◆ TEXT PROVIDED ◆
-.-.-

Geography
- Location: 601 East Rollins Street, Orlando, Florida, United States
- Coordinates: 28°34′30″N 81°22′13″W﻿ / ﻿28.57500°N 81.37028°W

Organization
- Care system: Private hospital
- Type: General hospital
- Religious affiliation: Seventh-day Adventist Church

Services
- Emergency department: Yes
- Beds: 330

History
- Former name: Florida Hospital for Women
- Constructed: January 9, 2013
- Opened: January 24, 2016

Links
- Website: www.adventhealth.com/adventhealth-women
- Lists: Hospitals in Florida

= AdventHealth for Women =

AdventHealth for Women is a non-profit hospital in Orlando, Florida, United States that is located on the AdventHealth Orlando campus.

==History==
In late September 2012, Florida Hospital announced that it would have a building constructed at Florida Hospital Orlando for women's health.
On January 9, 2013, Florida Hospital had a groundbreaking for a 12-story, 400000 sqfoot women's hospital, at Florida Hospital Orlando for $210 million.
They wore pink hard hats and pink stethoscopes, while they used pink shovels to dig into soil dyed pink. Brasfield & Gorrie was hired to build the women's hospital and HKS, Inc. was hired to design it.
In early November 2014, there was a topping out for Florida Hospital for Women.
On January 11, 2016, there was a ribbon cutting ceremony and it began treating patients on January 24.
AdventHealth for Women was expected to treat 20,000 women in its first year.

-.-.-

◆ APPLY WHAT YOU READ ◆
A: In the text about AdventHealth for Women, which things at the January 9, 2013 groundbreaking are described as pink? List every one.
B: Can you extract, word for word, the part of the AdventHealth for Women text that opens with the words containing "AdventHealth for Women is" and closes with "for $210 million."?

-.-.-

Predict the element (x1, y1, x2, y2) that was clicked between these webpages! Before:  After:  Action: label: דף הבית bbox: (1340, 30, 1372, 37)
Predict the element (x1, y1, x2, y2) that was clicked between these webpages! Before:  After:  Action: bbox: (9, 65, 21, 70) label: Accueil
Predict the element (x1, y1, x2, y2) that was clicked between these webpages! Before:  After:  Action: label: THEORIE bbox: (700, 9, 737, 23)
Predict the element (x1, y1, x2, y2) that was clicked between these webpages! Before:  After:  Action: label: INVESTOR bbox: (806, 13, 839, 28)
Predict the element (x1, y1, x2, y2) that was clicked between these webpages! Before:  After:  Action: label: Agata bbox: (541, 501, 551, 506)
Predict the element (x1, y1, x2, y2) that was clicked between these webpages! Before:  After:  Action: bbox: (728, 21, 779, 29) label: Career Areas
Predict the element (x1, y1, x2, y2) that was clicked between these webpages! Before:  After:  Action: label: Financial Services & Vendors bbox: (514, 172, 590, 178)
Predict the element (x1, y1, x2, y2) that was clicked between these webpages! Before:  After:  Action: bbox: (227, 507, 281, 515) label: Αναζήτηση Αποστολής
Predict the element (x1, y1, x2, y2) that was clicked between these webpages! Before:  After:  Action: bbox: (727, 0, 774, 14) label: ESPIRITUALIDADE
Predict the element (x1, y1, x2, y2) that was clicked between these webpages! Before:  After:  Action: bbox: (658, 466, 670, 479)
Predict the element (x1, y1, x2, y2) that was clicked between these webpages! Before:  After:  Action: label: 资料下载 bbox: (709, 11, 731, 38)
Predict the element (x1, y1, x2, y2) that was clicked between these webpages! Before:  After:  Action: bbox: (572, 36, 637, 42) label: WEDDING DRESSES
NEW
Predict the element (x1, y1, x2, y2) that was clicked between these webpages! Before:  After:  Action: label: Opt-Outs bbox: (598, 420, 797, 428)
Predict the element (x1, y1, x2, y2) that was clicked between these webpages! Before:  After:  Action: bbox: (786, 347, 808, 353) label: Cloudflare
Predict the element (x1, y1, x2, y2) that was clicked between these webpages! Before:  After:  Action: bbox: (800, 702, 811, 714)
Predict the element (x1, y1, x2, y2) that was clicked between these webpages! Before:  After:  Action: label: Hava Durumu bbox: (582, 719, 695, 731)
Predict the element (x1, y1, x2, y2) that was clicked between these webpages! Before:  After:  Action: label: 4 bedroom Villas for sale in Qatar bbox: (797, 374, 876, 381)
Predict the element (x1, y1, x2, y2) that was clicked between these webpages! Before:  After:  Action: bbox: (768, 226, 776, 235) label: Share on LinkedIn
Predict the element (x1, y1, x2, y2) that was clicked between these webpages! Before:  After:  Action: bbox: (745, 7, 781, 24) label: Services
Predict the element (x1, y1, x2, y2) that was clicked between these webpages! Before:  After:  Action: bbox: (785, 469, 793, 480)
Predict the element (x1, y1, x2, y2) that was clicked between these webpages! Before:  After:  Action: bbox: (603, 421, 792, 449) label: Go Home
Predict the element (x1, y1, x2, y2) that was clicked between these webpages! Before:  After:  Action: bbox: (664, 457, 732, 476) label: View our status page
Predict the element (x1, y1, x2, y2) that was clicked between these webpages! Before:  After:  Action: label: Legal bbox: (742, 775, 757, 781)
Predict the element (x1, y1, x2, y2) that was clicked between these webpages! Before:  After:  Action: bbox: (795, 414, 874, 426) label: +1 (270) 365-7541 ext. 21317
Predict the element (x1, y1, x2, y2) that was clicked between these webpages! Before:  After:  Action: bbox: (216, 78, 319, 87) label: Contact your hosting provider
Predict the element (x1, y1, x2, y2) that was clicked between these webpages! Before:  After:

-.-.-

◆ TASK-BY-TASK RESULTS ◆
A:
- hard hats
- stethoscopes
- shovels
- soil (dyed pink)

B:
AdventHealth for Women is a non-profit hospital in Orlando, Florida, United States that is located on the AdventHealth Orlando campus.

==History==
In late September 2012, Florida Hospital announced that it would have a building constructed at Florida Hospital Orlando for women's health.
On January 9, 2013, Florida Hospital had a groundbreaking for a 12-story, 400000 sqfoot women's hospital, at Florida Hospital Orlando for $210 million.